Traveling east on US 98, my host and I headed for Scenic Highway 30A, a 20-mile strip along the Gulf Coast that is the heart of the place I’d been brought in to see.

“Up until about 10 years ago,” my host says, “hardly anybody knew this road was here.”

No more. By the end of my tour, when I had seen all 13 “eclectic beach communities” collectively known as the Beaches of South Walton, it was astoundingly clear what happened here about 10 years ago: The Machine found the place.

You know the Machine. It finds places and fills them up. It develops sleepy little nooks into communities of resorts, condos, fancy restaurants, and golf courses. It forms marketing plans to fill $200 hotel rooms and sell $35 steaks. It raises property values and brings in hordes of service-industry employees who live on the fringes and work three jobs driving shuttles and making lattes and folding sheets. It serves cocktails on the beach. It surrounds fishing towns with skyscrapers.

The Machine has come for South Walton, and it can’t be stopped. But the folks who live here have a plan. It’s apparent that they looked around at their neighbors and said, “Not here — not all of it, anyway.” They set aside forested strips of land as state parks, even reserving some beaches for walk-in-only access. All the other beaches are entirely accessible to the public, and boardwalks connect 30A to the white sands at numerous places. They limited buildings to four floors. They make serious, successful efforts to keep the beaches clean. Even the name, “Beaches of South Walton” (which, of course, is less than 10 years old), reflects a collective search for an identity — and/or a slick marketing campaign. Even as construction explodes in every direction, the PR materials constantly refer to “the pure and simple Beaches of South Walton.”

Such is the pitch: great beaches and every luxury you could want but not completely over the top. We still have some real nature! And we barely got touched by the hurricanes!

And yet the Machine churns. As America gets older and the rich get richer, the Machine gets hungrier. And it doesn’t build for the working class. Scenic Highway 30A is now the scene of such things as Blue Mountain Beach, which “offers spectacular views of the coastline, making it a hot spot for lavish homes and condominiums.” Offerings include Redfish Village, the Village of Blue Mountain Beach, and the Retreat.

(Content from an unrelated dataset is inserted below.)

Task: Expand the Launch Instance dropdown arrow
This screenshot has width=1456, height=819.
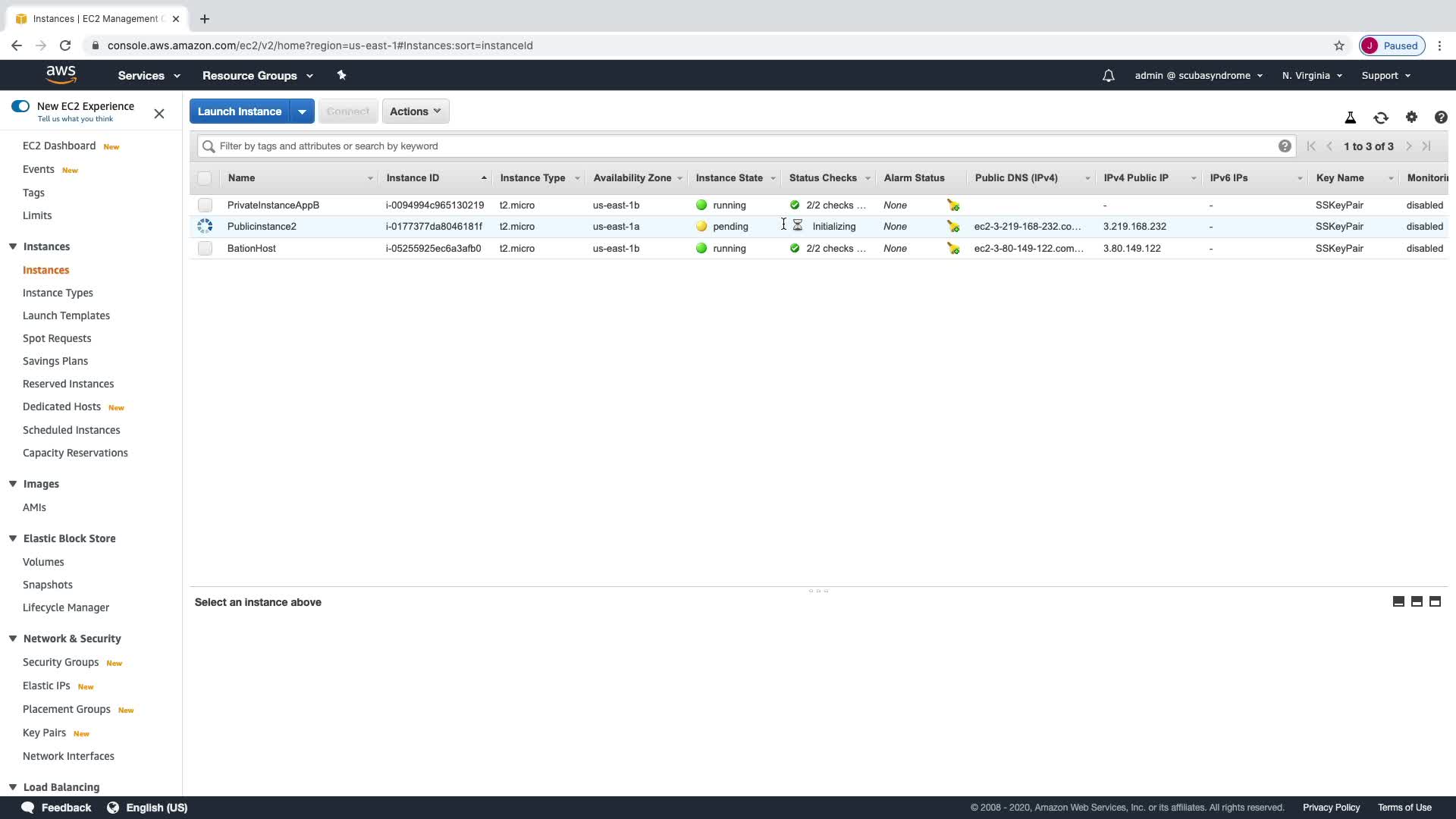Action: tap(302, 111)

WaterColor and WaterSound Beach, owned by a logging company, are both “Southern [themed] coastal resorts.” Seaside is “designing buildings to fill empty parcels” while planning a “splendid plaza” and a tower “in the center of town.” Alys Beach bills itself as “a traditional neighborhood development” with “environmentally friendly courtyard homes with whitewashed masonry and rooftop terraces.” Seacrest Beach touts “marshlands perfect for wading birds” and extensive plantings of live oaks — on a golf course. Rosemary Beach, all of 11 years old, went for the Dutch/West Indies theme: “Bermuda shutters, wide second-floor porches, and arched garage doors.”

It’s a heaping helping of Vegas in the Florida Panhandle, with “beach solitude” replacing “win big” as the central pitch. In both places, the Machine churns out high-end shopping and dining, seven-figure homes and condos, designer golf courses, and brand-new “towns” filled with the food and music of other places.

Consider: A couple years ago, Sandestin, the biggest and oldest resort around, built its own “village” of shops that includes an Acme Oyster House straight from New Orleans and an artificial pond with an “Italian” gondolier. Through this village, every year, winds a golf-cart Mardi Gras parade.

Or this: Seaside proudly proclaims that it was the main location for The Truman Show — a movie about a man who unknowingly lived in a false world.

There’s more of this coming: a big, new airport — the Machine demands multiple nonstops daily — and developments popping up everywhere you look.

The question remains: Can you market a place to death? In South Walton, the counted-on answer is to make peace with the Machine and try to limit it: in other words, be a shopping/dining/beach/condo/gallery/golf destination that manages to retain more than its share of quiet, natural moments.

If, on the other hand, you’re looking for that quiet little fishing village with the mom-and-pop restaurant out on the dock, it’s too late for South Walton. The Machine already got it.